The street that is home to the White House, Pennsylvania Ave., has fallen into disrepair, Cultural Landscape Foundation said. As reported, the organization claims that that along the street, water fountains rarely work, benches are broken, and some trees have been removed.

“There really is this kind of very slow downward spiral that is happening,” said Charles Birnbaum, the group’s founding president.

Pennsylvania Ave. has been the focus of past revitalization efforts. In the 1960s, President Kennedy called for an effort to improve the street, and, in past decades, top architects have designed small parks, though The Associated Press noted that they have fallen into disrepair.

The only repairs in recent years have been a pedestrian plaza built in 2004 in front of the White House, an improvement meant to boost security.


The group that declared Pennsylvania Ave. endangered, Cultural Landscape Foundation, aims to educate people about historic landscapes. Its annual Landslide listing has been credited with saving many threatened landscapes.

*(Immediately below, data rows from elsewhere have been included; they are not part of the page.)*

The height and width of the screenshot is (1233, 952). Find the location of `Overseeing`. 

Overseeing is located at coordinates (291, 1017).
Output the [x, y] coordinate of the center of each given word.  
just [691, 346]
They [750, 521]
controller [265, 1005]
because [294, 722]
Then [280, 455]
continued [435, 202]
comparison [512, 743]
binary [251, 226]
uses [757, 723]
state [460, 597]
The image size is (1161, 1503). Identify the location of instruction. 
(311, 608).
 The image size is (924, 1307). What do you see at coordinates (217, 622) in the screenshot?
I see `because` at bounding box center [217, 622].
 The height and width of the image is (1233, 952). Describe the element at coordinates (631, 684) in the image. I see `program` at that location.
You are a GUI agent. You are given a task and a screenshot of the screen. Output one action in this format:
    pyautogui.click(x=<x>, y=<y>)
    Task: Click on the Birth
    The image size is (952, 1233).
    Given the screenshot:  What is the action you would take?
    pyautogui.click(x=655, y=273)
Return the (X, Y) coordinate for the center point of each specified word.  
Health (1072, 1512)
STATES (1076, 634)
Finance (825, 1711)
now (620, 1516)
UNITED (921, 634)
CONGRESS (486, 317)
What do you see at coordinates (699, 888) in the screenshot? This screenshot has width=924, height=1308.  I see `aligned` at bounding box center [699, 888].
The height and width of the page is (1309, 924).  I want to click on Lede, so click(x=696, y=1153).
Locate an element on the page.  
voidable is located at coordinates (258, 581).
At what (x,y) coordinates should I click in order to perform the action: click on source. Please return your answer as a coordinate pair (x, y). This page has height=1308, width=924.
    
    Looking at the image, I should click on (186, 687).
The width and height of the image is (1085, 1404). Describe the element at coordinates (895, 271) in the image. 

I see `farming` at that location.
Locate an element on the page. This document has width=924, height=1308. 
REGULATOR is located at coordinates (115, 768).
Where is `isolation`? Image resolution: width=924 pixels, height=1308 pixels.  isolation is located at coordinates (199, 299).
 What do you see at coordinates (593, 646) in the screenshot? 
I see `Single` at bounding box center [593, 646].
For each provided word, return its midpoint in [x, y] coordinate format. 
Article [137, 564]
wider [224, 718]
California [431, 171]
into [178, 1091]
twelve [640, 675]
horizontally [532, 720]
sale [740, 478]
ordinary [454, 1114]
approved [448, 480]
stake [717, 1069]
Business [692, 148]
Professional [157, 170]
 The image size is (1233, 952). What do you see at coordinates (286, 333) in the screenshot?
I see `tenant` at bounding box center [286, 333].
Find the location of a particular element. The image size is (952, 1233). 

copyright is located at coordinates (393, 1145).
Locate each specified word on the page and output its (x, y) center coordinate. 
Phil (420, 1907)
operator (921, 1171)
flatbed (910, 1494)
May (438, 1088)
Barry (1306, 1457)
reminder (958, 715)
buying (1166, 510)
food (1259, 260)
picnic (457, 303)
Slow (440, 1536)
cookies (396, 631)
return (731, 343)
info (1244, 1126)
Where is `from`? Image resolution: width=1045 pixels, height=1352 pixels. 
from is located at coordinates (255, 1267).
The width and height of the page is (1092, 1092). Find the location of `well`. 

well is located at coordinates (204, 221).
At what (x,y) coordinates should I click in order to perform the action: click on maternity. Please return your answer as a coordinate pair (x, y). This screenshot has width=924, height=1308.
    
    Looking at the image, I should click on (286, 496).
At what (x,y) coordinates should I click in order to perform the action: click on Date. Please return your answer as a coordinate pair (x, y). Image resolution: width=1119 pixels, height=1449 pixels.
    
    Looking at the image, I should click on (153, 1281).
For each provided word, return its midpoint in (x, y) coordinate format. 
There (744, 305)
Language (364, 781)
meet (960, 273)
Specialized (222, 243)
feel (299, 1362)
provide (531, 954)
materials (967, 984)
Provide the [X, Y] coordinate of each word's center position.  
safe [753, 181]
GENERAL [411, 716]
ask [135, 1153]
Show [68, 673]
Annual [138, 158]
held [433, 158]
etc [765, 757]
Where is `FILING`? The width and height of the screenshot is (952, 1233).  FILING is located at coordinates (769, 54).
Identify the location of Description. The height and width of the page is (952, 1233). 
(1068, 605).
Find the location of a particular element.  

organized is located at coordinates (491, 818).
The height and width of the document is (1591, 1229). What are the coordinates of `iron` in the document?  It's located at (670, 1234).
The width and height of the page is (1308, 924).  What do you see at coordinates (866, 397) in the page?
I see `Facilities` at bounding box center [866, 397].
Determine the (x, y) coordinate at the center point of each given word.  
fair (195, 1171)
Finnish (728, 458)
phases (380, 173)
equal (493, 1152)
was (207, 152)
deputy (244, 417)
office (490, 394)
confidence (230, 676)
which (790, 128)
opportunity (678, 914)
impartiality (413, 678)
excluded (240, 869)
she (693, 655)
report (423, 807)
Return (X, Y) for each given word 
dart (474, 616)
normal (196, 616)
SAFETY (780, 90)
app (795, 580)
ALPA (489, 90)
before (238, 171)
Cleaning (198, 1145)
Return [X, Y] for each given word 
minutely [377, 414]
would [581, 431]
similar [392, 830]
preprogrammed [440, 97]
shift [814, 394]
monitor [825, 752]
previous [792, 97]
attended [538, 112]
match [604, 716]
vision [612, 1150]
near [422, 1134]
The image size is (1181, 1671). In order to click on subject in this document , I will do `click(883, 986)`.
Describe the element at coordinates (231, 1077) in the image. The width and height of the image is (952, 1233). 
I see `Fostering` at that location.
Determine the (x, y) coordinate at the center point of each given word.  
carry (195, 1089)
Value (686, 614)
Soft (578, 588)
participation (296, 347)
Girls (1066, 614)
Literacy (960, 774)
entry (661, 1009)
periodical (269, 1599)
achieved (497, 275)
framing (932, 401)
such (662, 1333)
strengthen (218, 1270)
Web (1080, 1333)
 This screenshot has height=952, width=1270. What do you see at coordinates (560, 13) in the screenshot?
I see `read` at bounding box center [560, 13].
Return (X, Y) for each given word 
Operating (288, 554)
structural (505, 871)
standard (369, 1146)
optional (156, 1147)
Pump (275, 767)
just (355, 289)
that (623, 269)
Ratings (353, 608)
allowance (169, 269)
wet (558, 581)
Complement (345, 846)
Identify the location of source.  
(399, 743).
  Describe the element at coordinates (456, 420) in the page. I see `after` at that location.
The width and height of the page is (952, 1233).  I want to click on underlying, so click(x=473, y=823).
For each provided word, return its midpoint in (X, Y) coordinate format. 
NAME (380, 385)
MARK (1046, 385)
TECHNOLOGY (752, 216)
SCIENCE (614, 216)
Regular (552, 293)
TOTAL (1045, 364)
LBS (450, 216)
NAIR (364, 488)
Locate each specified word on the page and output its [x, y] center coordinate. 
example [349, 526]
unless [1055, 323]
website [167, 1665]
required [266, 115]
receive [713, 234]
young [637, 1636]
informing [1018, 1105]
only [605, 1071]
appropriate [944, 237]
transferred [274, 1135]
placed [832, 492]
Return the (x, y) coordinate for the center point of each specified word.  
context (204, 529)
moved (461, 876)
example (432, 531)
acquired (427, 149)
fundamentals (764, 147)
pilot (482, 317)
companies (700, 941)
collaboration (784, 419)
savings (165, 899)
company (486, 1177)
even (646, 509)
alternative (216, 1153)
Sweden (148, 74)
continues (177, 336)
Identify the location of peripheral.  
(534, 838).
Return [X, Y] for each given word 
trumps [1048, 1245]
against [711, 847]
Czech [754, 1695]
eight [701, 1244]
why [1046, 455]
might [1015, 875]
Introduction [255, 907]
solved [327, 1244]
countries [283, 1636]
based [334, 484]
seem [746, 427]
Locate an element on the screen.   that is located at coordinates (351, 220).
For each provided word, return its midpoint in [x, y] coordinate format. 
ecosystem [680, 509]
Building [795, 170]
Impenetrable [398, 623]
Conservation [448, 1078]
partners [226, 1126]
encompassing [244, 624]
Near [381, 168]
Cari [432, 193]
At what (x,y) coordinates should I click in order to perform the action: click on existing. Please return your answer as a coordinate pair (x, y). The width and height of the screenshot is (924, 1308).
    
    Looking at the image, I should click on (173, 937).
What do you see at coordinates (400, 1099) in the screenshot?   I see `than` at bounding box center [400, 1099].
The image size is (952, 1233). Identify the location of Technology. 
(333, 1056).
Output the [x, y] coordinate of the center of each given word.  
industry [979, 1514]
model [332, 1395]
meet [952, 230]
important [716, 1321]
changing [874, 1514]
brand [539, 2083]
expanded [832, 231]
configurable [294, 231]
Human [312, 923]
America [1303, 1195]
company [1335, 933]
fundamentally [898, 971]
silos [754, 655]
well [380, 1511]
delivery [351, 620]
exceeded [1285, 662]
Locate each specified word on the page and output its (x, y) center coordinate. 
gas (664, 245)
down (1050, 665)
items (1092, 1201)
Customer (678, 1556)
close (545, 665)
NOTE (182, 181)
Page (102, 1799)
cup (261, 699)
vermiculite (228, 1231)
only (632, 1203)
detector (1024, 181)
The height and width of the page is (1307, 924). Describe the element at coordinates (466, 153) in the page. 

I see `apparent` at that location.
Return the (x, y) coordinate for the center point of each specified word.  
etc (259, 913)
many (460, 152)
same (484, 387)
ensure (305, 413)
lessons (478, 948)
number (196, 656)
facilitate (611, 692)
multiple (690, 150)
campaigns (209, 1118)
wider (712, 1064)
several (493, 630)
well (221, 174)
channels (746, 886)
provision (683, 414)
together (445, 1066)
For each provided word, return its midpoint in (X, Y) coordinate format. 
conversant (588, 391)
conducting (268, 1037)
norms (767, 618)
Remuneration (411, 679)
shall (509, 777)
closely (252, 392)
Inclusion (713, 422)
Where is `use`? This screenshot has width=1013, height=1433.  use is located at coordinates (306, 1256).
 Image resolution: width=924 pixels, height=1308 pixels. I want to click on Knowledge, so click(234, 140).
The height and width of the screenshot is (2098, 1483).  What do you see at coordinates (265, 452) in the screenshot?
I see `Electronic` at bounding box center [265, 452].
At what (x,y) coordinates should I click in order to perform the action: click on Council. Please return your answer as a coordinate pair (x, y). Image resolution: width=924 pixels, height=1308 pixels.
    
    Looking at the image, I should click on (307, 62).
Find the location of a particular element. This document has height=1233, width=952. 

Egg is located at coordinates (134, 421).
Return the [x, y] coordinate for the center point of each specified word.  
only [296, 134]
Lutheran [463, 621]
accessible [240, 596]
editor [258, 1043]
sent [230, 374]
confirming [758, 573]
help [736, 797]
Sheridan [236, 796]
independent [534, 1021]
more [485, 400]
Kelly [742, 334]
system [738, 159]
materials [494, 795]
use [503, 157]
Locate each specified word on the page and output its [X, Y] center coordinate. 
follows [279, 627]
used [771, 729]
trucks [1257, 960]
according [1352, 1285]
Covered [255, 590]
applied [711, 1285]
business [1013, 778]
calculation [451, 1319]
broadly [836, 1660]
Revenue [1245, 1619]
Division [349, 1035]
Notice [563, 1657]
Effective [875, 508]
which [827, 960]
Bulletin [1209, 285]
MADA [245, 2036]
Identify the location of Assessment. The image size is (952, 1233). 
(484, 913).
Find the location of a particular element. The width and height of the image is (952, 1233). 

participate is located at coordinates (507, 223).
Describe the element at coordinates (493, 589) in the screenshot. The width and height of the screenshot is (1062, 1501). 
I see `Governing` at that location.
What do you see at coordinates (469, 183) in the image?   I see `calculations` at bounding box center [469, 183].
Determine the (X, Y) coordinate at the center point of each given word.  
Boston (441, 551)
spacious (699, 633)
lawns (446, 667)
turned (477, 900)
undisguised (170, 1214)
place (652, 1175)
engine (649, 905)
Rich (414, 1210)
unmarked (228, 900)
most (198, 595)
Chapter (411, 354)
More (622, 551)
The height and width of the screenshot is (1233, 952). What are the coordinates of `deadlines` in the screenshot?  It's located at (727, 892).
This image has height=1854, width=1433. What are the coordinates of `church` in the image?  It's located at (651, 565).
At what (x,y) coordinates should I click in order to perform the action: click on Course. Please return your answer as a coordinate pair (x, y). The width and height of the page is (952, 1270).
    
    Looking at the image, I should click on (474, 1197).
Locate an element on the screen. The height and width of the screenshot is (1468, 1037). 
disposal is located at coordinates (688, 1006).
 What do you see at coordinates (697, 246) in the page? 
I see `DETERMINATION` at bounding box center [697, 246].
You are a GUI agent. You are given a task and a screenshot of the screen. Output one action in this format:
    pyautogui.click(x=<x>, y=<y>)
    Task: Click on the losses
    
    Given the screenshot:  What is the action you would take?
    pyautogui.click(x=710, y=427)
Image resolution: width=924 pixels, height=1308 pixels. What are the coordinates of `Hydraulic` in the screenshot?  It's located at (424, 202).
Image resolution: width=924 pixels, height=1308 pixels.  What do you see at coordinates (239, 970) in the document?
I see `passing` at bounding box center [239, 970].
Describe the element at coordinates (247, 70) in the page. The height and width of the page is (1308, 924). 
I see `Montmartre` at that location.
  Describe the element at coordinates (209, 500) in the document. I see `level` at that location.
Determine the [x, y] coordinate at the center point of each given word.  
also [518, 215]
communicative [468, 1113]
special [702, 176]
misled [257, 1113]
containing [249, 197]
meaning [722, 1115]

“Back in the old days, great buildings, great landscapes, great art collections were the result of great patronage,” Birnbaum said.

The Landslide listing for 2012 finds more than just Pennsylvania Ave. endangered. It also includes sites like Jones Beach in Wantagh, New York and Fern Dell in Los Angeles. The list includes capsules about each endangered site, complete with information about how each has fallen into disrepair and names of non-profit groups locally looking to make improvements.